▸ **Job**:
Pull out each line from the rows that contains the word "This". Case counts.

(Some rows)
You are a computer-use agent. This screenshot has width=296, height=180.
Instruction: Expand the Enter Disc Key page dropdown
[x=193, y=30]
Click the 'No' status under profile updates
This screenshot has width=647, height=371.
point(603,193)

▸ **Correct response**:
You are a computer-use agent. This screenshot has width=296, height=180.
This screenshot has width=647, height=371.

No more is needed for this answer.